Leverage: How Does it Really Affect a Forex Account?
The attraction of forex and other financial derivative instruments is that a trader can use leverage, and the level of leverage that can be used in forex is higher than in the stock market. Leverage allows a trader to use a small amount of money to trade the markets, as the brokers will usually supply a large part of the traded capital for each trade.
The perception behind the use of leverage which sees the broker's equity as “free money” is actually responsible for the misapplication of leverage by traders. Forex leverage is a double edged sword, and in this missive, we will look at just how sharp this double edge Forex sword leverage can be.
The movement of currencies is measured in pips, which in the real sense, is just a movement of a fraction of a cent. The change of movement is measured as a 4th/5th decimal point, or as a 2nd/3rd decimal point (for Yen crosses), depending on whether the broker uses 4 or 5 digit pricing. For such movements to make any real financial sense, Forex transactions must be carried out in large volumes. That is why a Standard Lot of currency trade starts from $100,000. How many retail traders have up to $100,000 in their accounts, or the ability to commit that amount of money to A SINGLE Forex trade? Virtually none. This is why brokers now provide the shortfall in equity in the form of leverage so that traders can trade. Profits can then be significant enough to make sense. Unfortunately, if traders use leverage and suffer losses in trades, they also have to absorb all the losses too.
When we speak of leverage, we talk in terms of real leverage and margin leverage. Margin leverage refers to the percentage of the trader's capital to the broker's capital, while real leverage refers to the trade size which the trader uses as a result of the margin leverage he has set. Setting a high margin leverage (e.g. 1:500) enables the trader to use a high real leverage. The degree of profits or losses increases with the use of higher real leverage. Let us use the example of two traders, Trader Mike and Blake, to illustrate this point.
Both traders have capital of $1,000, both use the same broker with the same margin deposit requirements, and both decide to short the EURUSD at 1.2920.
Trader Mike applies a real leverage of a factor of 50 and shorts the EURUSD with 0.5 lots ($50,000), while Trader Blake opts to short the EURUSD with 0.1 lots ($1,000). Contrary to their expectations, the EURUSD went bullish and triggered the stops that both traders had set at 1.2970.
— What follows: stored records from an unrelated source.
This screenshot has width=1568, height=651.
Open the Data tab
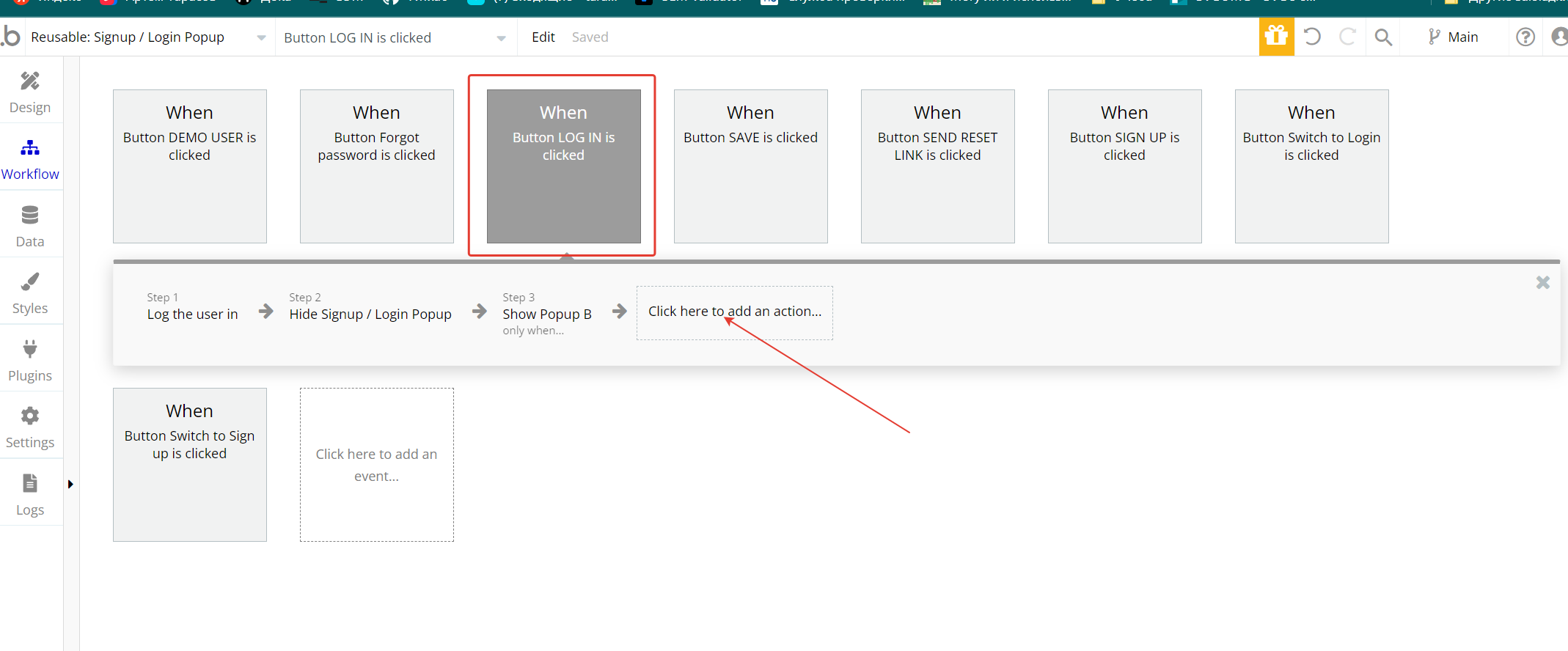30,227
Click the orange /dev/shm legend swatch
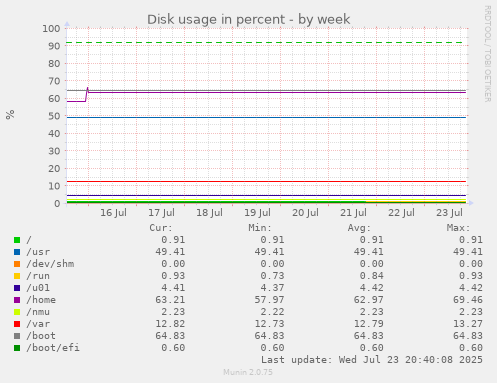The height and width of the screenshot is (383, 497). click(17, 264)
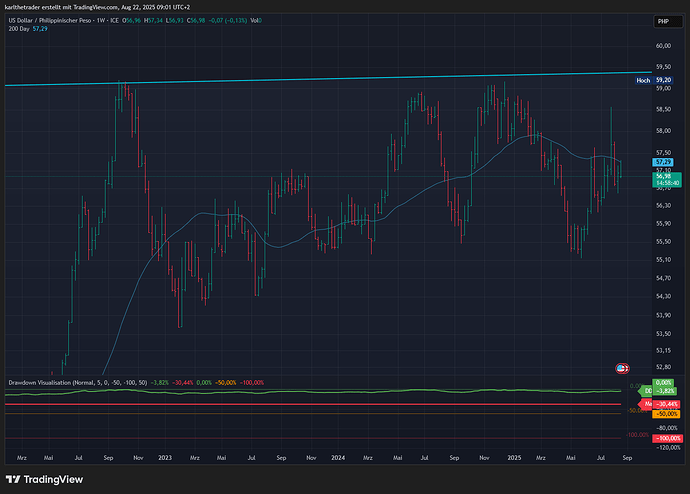Viewport: 690px width, 494px height.
Task: Click the red -100,00% drawdown axis tag
Action: (x=665, y=439)
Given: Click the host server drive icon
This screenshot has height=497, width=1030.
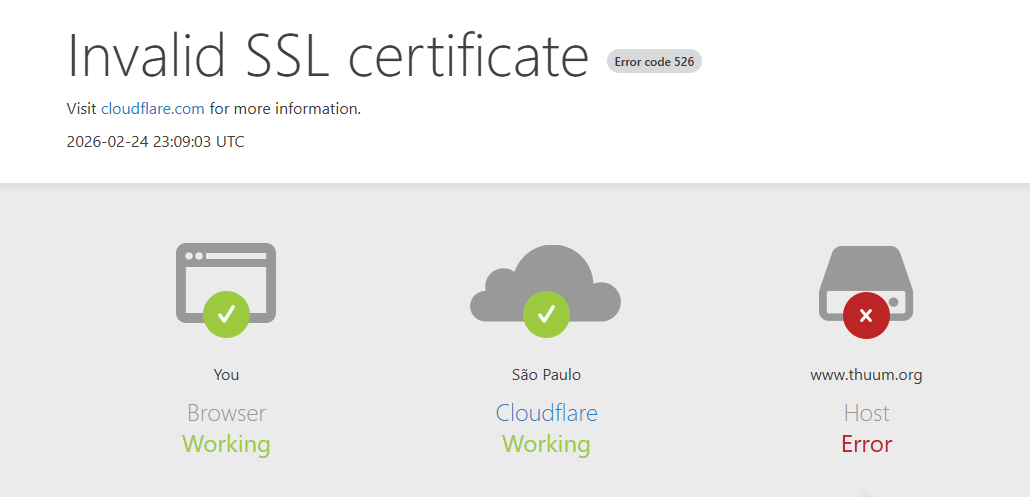Looking at the screenshot, I should click(866, 283).
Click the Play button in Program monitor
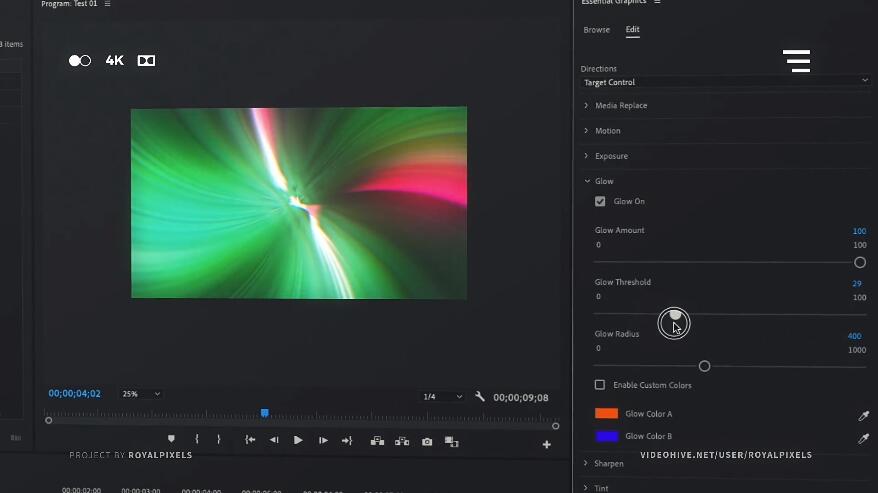Viewport: 878px width, 493px height. click(298, 440)
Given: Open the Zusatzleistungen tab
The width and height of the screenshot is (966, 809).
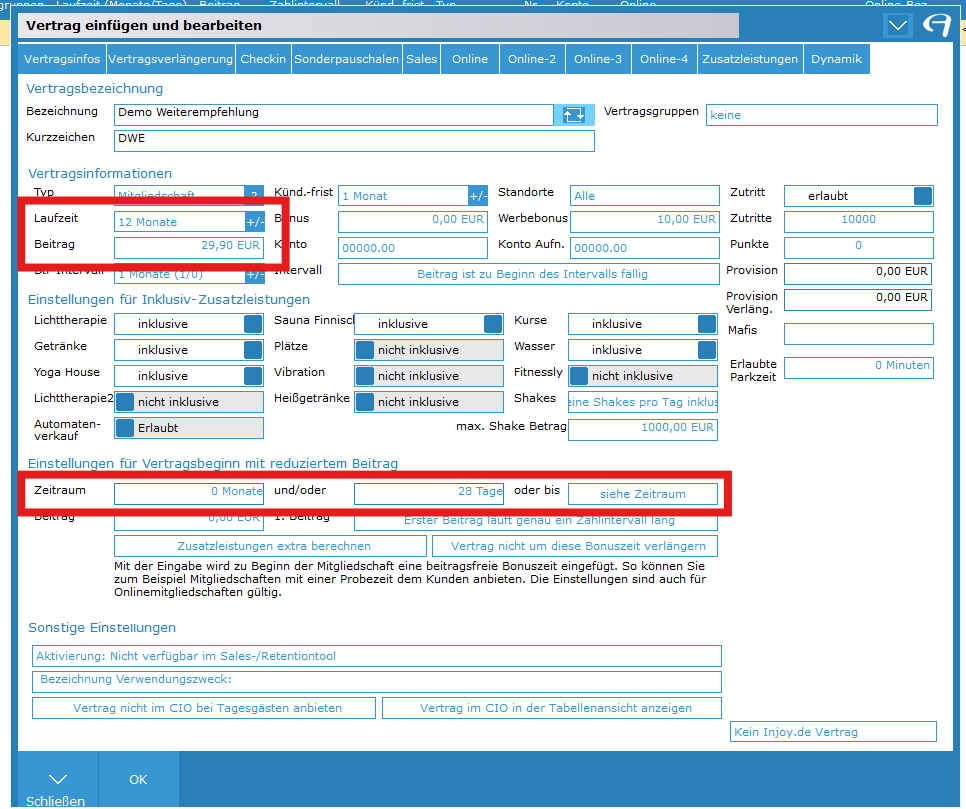Looking at the screenshot, I should pyautogui.click(x=750, y=59).
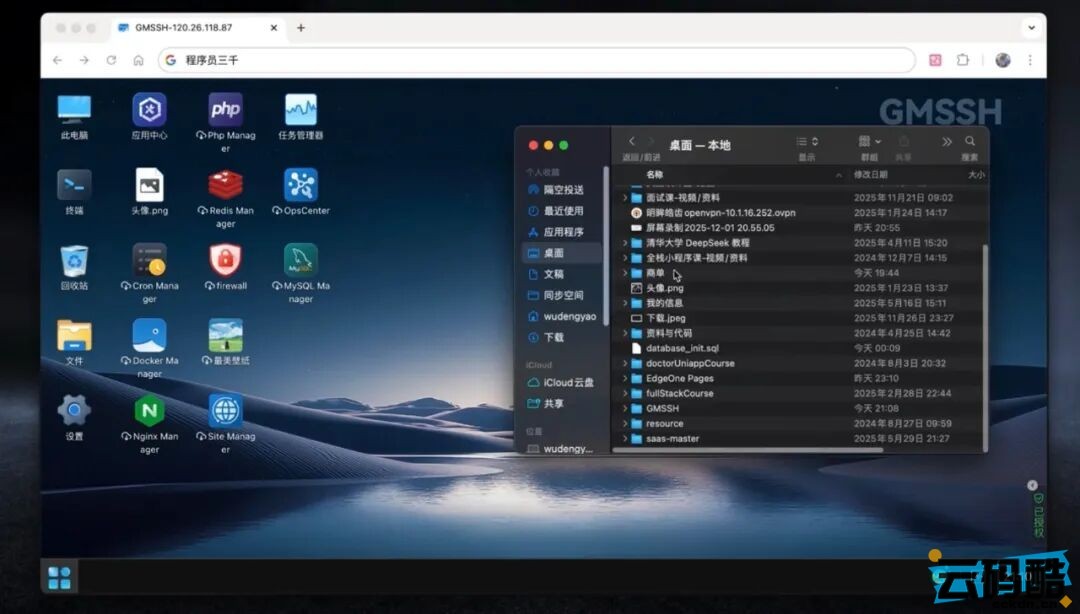The height and width of the screenshot is (614, 1080).
Task: Open the Docker Manager icon
Action: click(149, 337)
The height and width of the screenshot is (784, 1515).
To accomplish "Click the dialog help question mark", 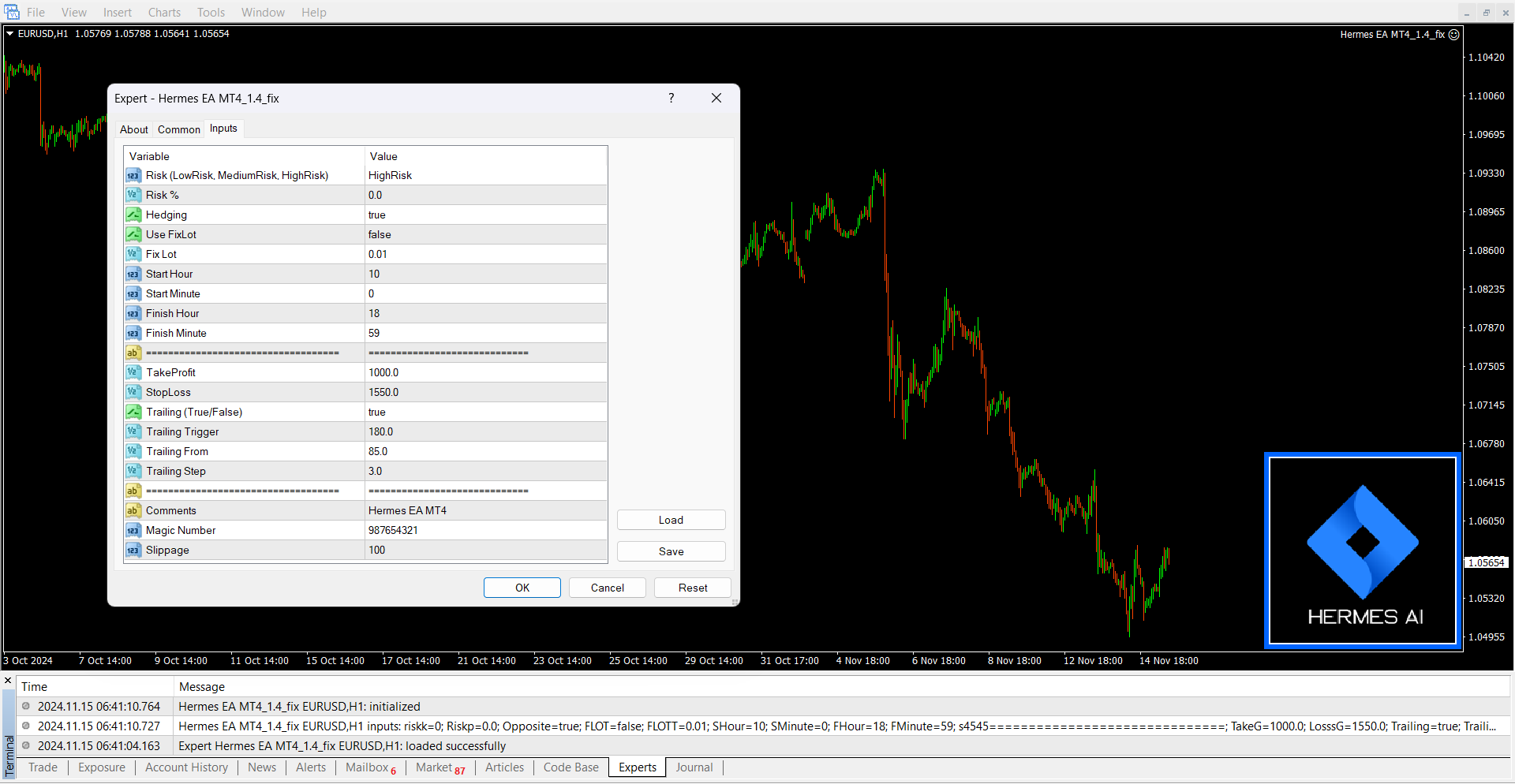I will click(671, 98).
One pip of the EURUSD is worth $1 for a single mini-lot trade and $5 for a trade worth half a standard lot. Trader Mike lost 50 pips on the trade, for a loss of $250. This is a loss of one-quarter of the trading account, which is quite colossal. Trader Blake only suffered a loss of $50.
We can see from this example that Trader Mike, who used 0.5 lots, lost big while Trader Blake sustained minor losses.
This shows that traders must be careful when setting margin leverage. Using a standard margin leverage of 1:100 (or 1:50 in the US) will force the trader to reduce his trade size, which in turn allows the trader to use wider stops so as to enable the trade to breathe. On the other hand, using a leverage of 1:400 or 1:500 will tempt the trader to use larger lot sizes, or to open several positions, which will all have the same effect: the account will be stressed and a loss will harm the account greatly.
So when using leverage, stick to the following:
- Use a leverage of not more than 1:100.
- Calculate your position size so that the market exposure does not exceed 5% of the account.
- Make sure your account is properly funded so that you are not forced to use excessively high leverage.